Work order:
Go line by line through the entries below and copy those containing the string "This".
--- Records shown Enclosed Below ---
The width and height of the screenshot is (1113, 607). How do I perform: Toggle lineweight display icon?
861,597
--- End of Enclosed Records shown ---
--- Records shown Enclosed Below ---
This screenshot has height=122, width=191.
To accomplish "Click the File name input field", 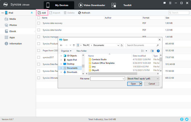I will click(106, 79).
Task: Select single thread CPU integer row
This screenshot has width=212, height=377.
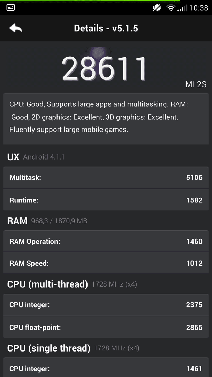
--- End of Enclosed Records shown ---
Completed exercise:
This screenshot has height=122, width=191.
This screenshot has width=212, height=377.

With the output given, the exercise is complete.